→ Extracted data:
........

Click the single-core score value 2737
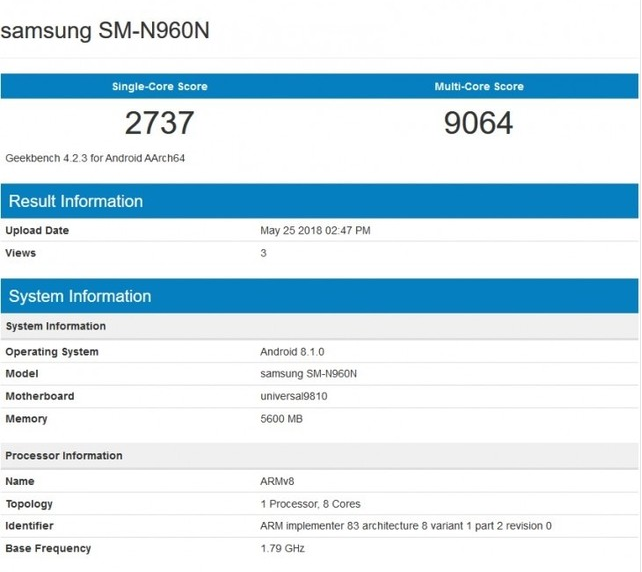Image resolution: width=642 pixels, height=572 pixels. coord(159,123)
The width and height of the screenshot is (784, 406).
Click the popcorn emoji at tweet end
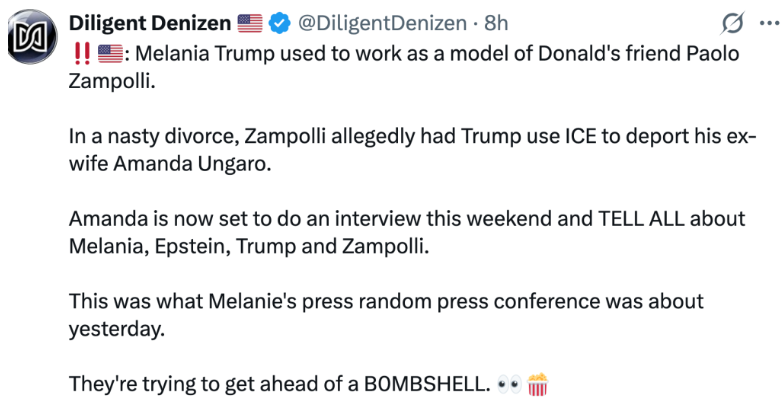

........

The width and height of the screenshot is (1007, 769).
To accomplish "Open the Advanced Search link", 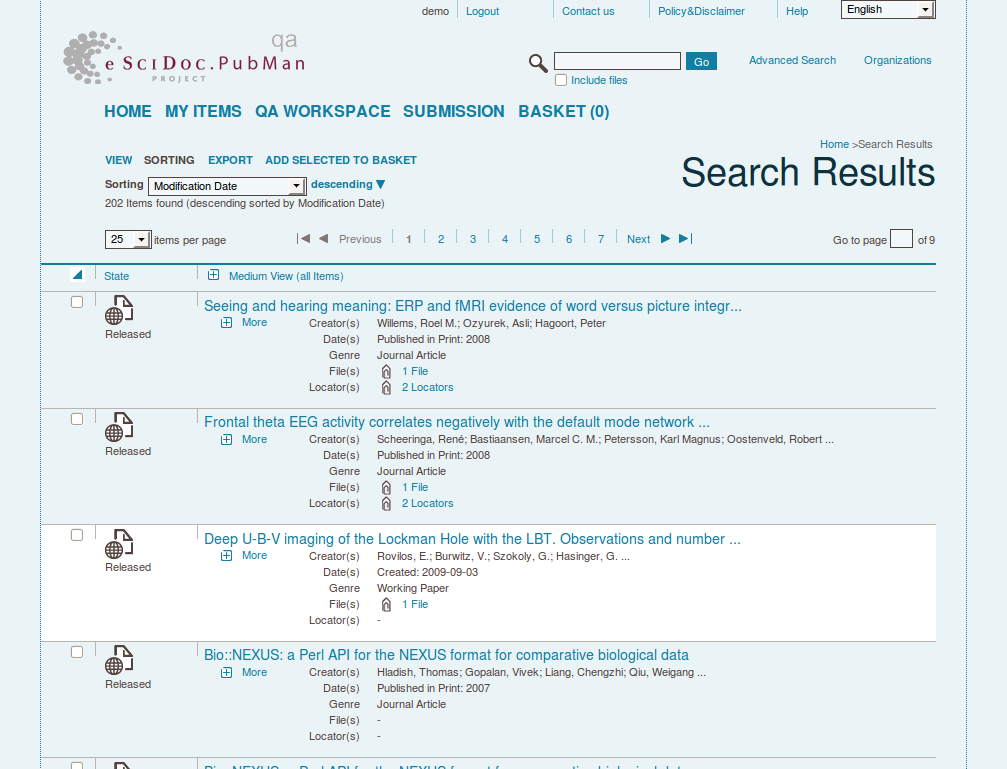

........

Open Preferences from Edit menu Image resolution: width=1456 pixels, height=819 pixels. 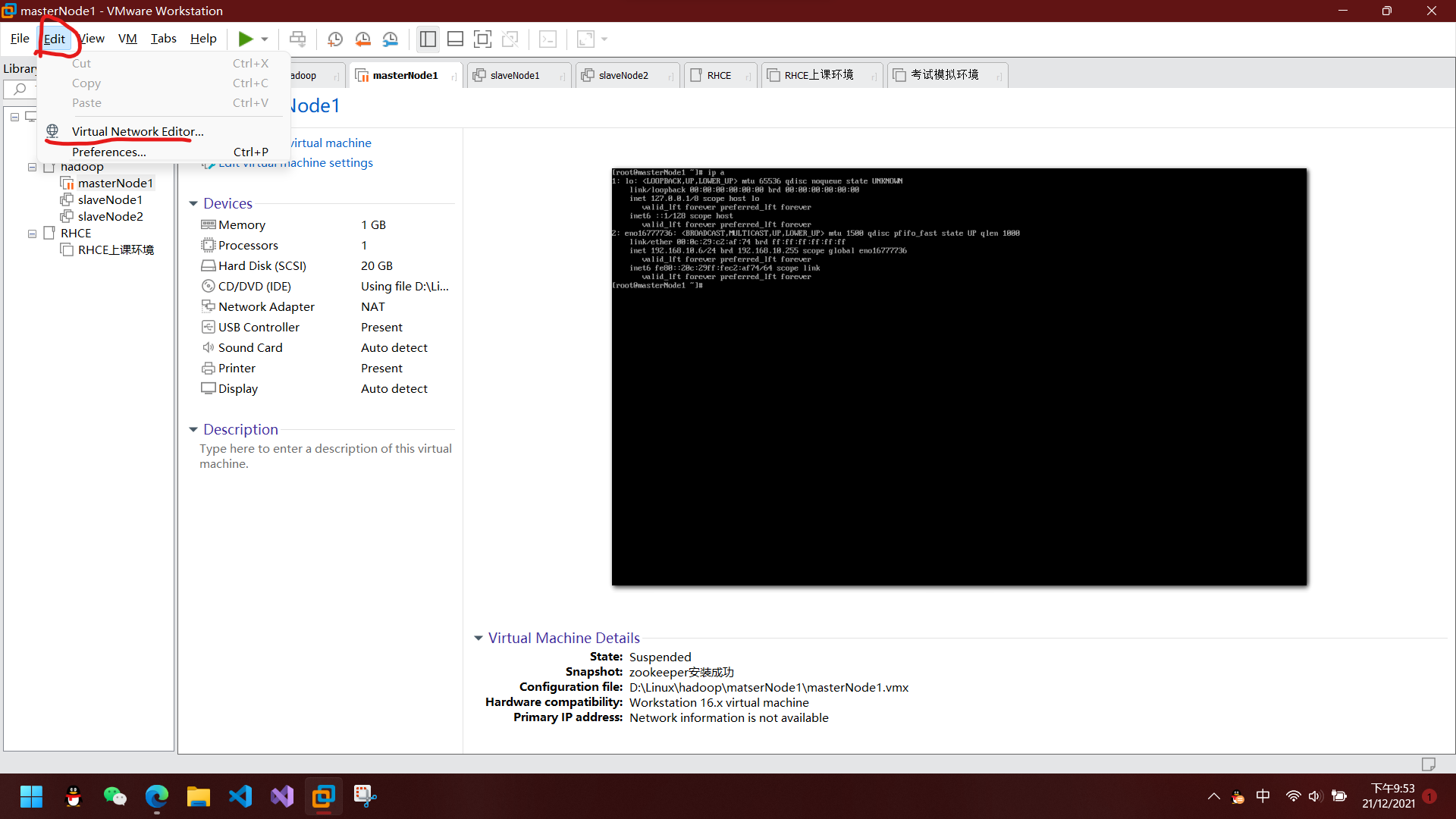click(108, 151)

........

Echo the lines from the one containing "The width and height of the screenshot is (1007, 769)." through the one containing "the Advanced Search", both included, without changing a word. Leave the pictures out.

The width and height of the screenshot is (1007, 769).
To accomplish "Open the Advanced Search link", 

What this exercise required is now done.